━━━━━ Bloc de texte ━━━━━

Vous avez raison d’insister sur l’urbanisation du continent. La grande mégalopole dont vous parlez, en Afrique, c’est surtout un grand bidonville ! L’urbanisation est encore plus subie en Afrique qu’ailleurs. Elle est moins planifiée et on voit des populations venir s’entasser dans des bidonvilles, sans eau, sans électricité, sans voies de communication et sans perspectives autres que d’être condamnées à des petits boulots, voire au banditisme. Tout cela s’accompagne d’une augmentation importante de l’insécurité. Nous devons savoir penser notre urbanisation. Ce n’est pas trop tard, mais il faut une volonté politique importante et, surtout, une capacité de leadership pour amener la population dans le mouvement. Le moyen de gérer au mieux cette urbanisation, c’est de créer un réseau de villes. L’urbanisation en Afrique s’accompagne souvent de la mise en place d’une très grande ville à côté de petits villages. Au Mali, par exemple, plus de la moitié des urbains vivent dans la capitale, donc nous avons une ville qui concentre plus de la moitié de la population et c’est le cas dans d’autres pays, comme à Conakry ou à Brazzaville. Il nous faut des villes moyennes qui puissent être comme des éponges et que la population qui quitte un petit village pour aller en ville n’aille pas directement dans la capitale, mais dans une ville moyenne qui dispose d’équipements et de services appropriés. Nous devons mieux gérer et planifier cette urbanisation pour que les populations puissent en bénéficier, notamment les jeunes, parce que l’urbanisation est aussi un facteur important de création de richesses. Nous avons l’occasion de créer des services nouveaux en donnant la chance à des jeunes de pouvoir innover et donc de vivre de cette urbanisation.

40% des Africains sont analphabètes. Dans les années 60 -70, on tentait encore les former à la mécanique, l’hôtellerie, la restauration ou aux services. Aujourd’hui, dans un monde très technologique, l’analphabétisme n’a plus sa place. Comment résoudre cette question ? Le tourisme est-il un facteur de développement ?

Il faut aussi revenir sur la démographie, car cela a une incidence sur l’éducation. Chaque année, nous avons 10% d’enfants de plus qui arrivent dans le système scolaire, donc les gouvernements doivent faire de plus en plus d’efforts et cela épuise les autorités publiques. La question de la démographie mérite une attention particulière sur le continent. Elle a aussi une incidence sur l’analphabétisme, puisque l’analphabétisme n’est rien d’autre que la résultante de l’incapacité de nos systèmes éducatifs à donner une éducation et une formation à l’ensemble de la population. Je ne pense pas que la promotion des métiers de production – vous avez cité le tourisme, mais on pourrait aussi parler de l’agriculture, de la mécanique et de l’artisanat – soit insuffisante. Dans certains pays, ces métiers représentent une partie de la production intérieure et les promouvoir en faisant en sorte que les jeunes déscolarisés et analphabètes puissent avoir accès à ces métiers, c’est une piste importante et je dirais plutôt que l’évolution technologique constitue une opportunité. Là où dans les années 70 on avait quelques difficultés à former les analphabètes, aujourd’hui les analphabètes pourraient très facilement avoir accès à la connaissance en utilisant les nouvelles technologies de l’information et de la communication. Aujourd’hui, c’est une bonne opportunité pour permettre au continent de rattraper ces retards et rien n’est inéluctable en la matière. Comme d’habitude, il faut une bonne volonté publique et une bonne capacité d’entraînement du leader pour entraîner la population vers la direction souhaitée.

━━━━━ Section des données ━━━━━

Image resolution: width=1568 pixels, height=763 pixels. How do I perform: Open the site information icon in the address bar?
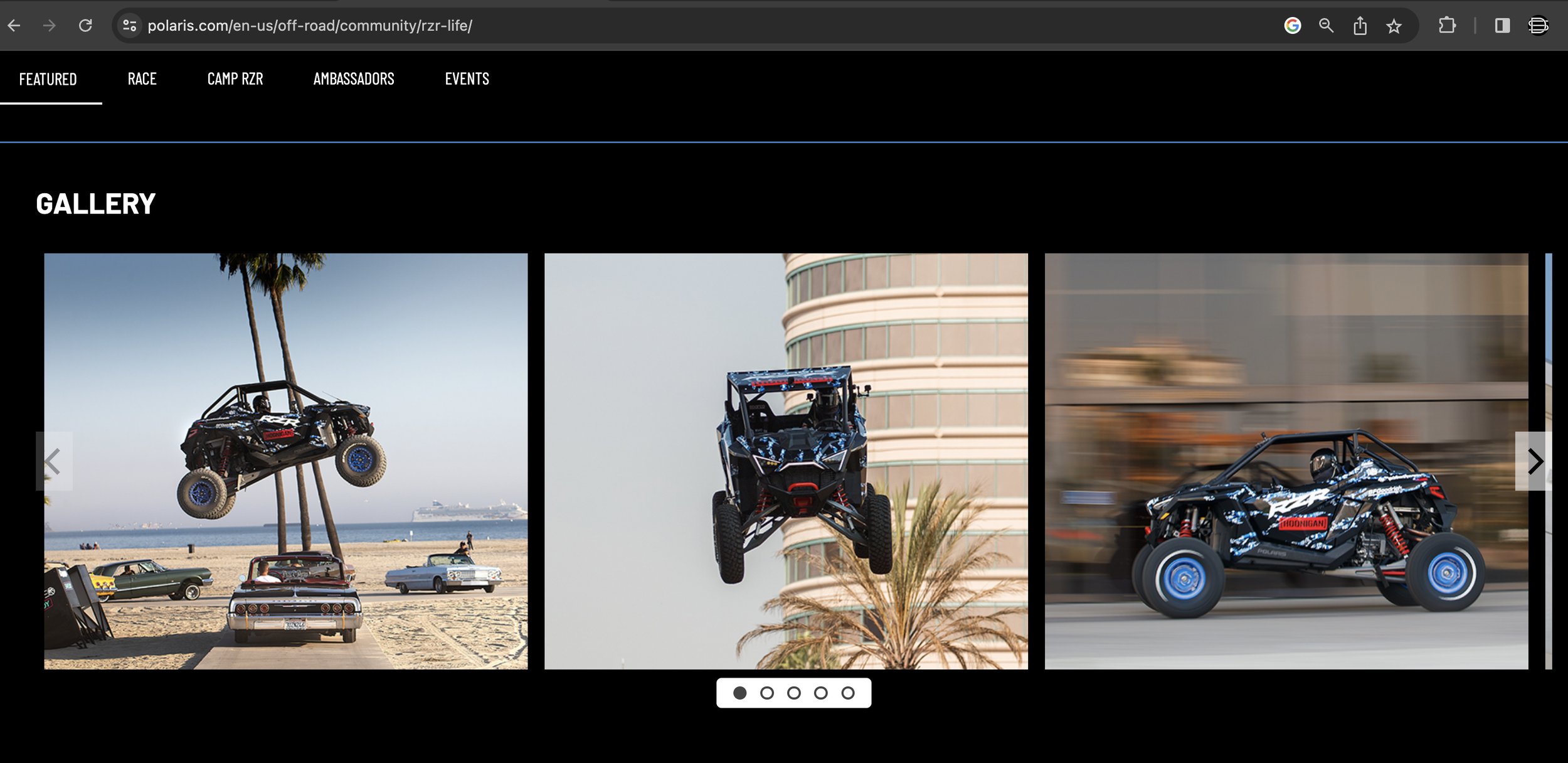click(x=129, y=26)
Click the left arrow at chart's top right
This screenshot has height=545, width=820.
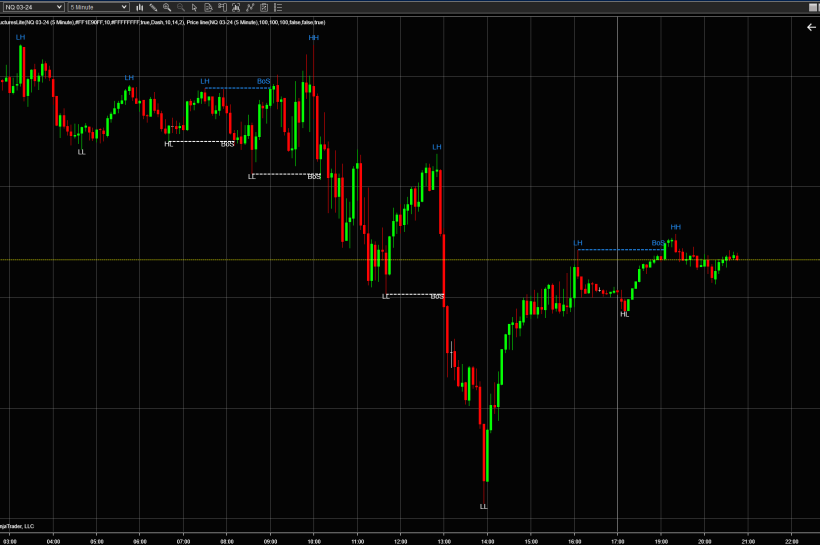tap(811, 28)
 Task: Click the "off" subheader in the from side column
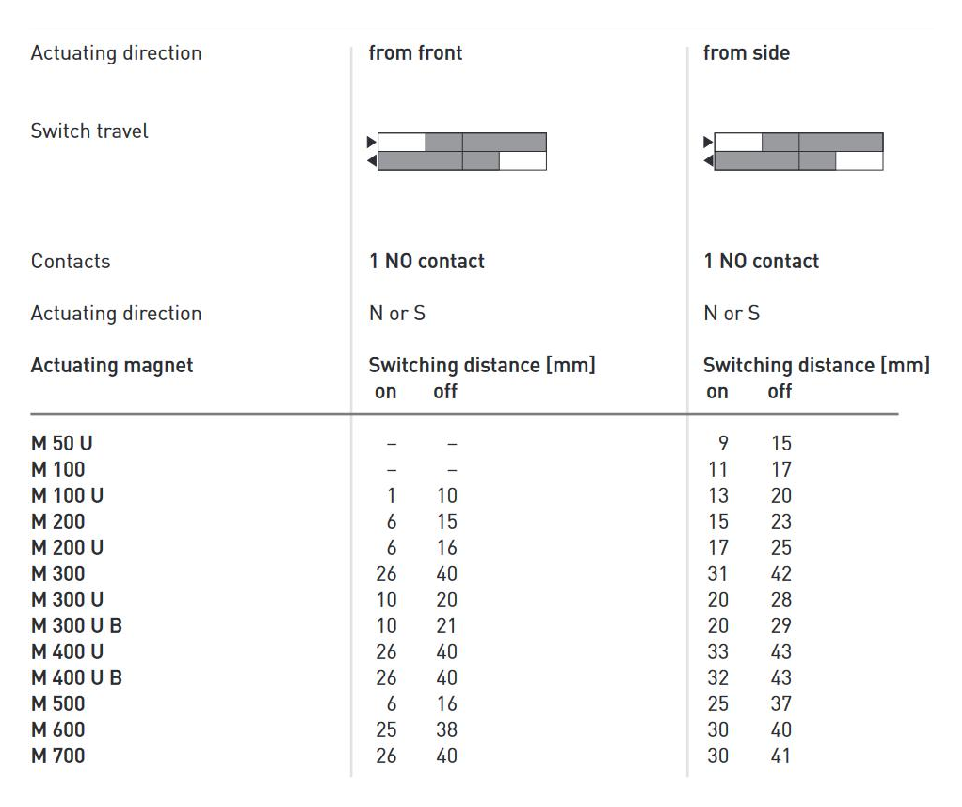click(x=779, y=392)
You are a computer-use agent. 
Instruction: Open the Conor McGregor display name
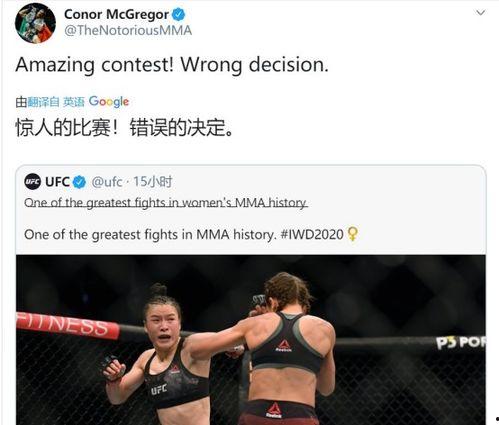(116, 14)
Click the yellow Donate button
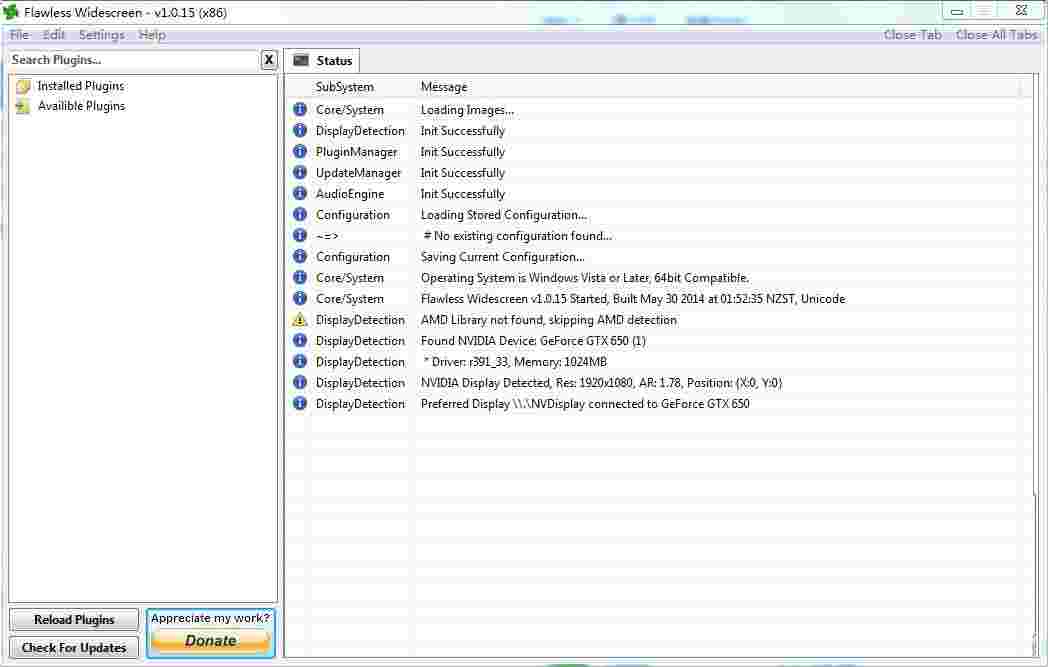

━━━━━

§ **Objectif**
Poursuivez le texte sur l'urbanisation et l'éducation en Afrique à partir de sa dernière phrase.

§ **Résultat**
Vous faites aussi preuve d’humour dans votre livre lorsque vous évoquez le ministère de la Jeunesse et des Sports : « Étrange combinaison d’une catégorie sociale et d’un secteur d’activité, comme si la jeunesse n’était que muscles et force physique… »

C’est le cas un peu partout et je me demande d’ailleurs si ce n’est pas un peu un héritage de la colonisation, parce qu’en France je vois que la jeunesse va toujours avec le sport… Mais on retrouve cela sur tout le continent, y compris dans les pays anglophones. Ce sont souvent des ministères qui sont situés en queue de protocole et qui n’ont pas beaucoup de budget pour mener des politiques appropriées. Après avoir fait le constat de cette situation, il est temps d’y mettre fin et de faire en sorte que nous ayons de vrais ministères en charge des politiques et des ministères qui ne travaillent pas à la place des jeunes sur les questions des jeunes. Là aussi, on a des ministères servis par des agents qui ont la prétention d’identifier les aspirations des jeunes pour apporter des solutions à leur place. Le ministère doit être un cadre d’élaboration des politiques, mais les actions doivent être conduites par les jeunes à travers les réseaux, les organisations et les associations, où les jeunes sont souvent très dynamiques, sans avoir besoin de personne pour indiquer ce qu’il faut faire pour s’en sortir. Il s’agit de révolutionner notre façon d’approcher notre question de la jeunesse afin de placer les jeunes au cœur de l’action publique les concernant.

Vous évoquez l’extrémisme religieux à plusieurs reprises, en plaidant pour la nécessité de canaliser cette énergie vers une autre direction, celle des idées généreuses. Malheureusement, le Mali est loin d’être épargné et certaines zones de votre pays sont réputées très dangereuses. Comment sortir de cette spirale infernale qui est en train de toucher toute la zone sahélienne et comment reprendre en main l’éducation religieuse de ces jeunes ?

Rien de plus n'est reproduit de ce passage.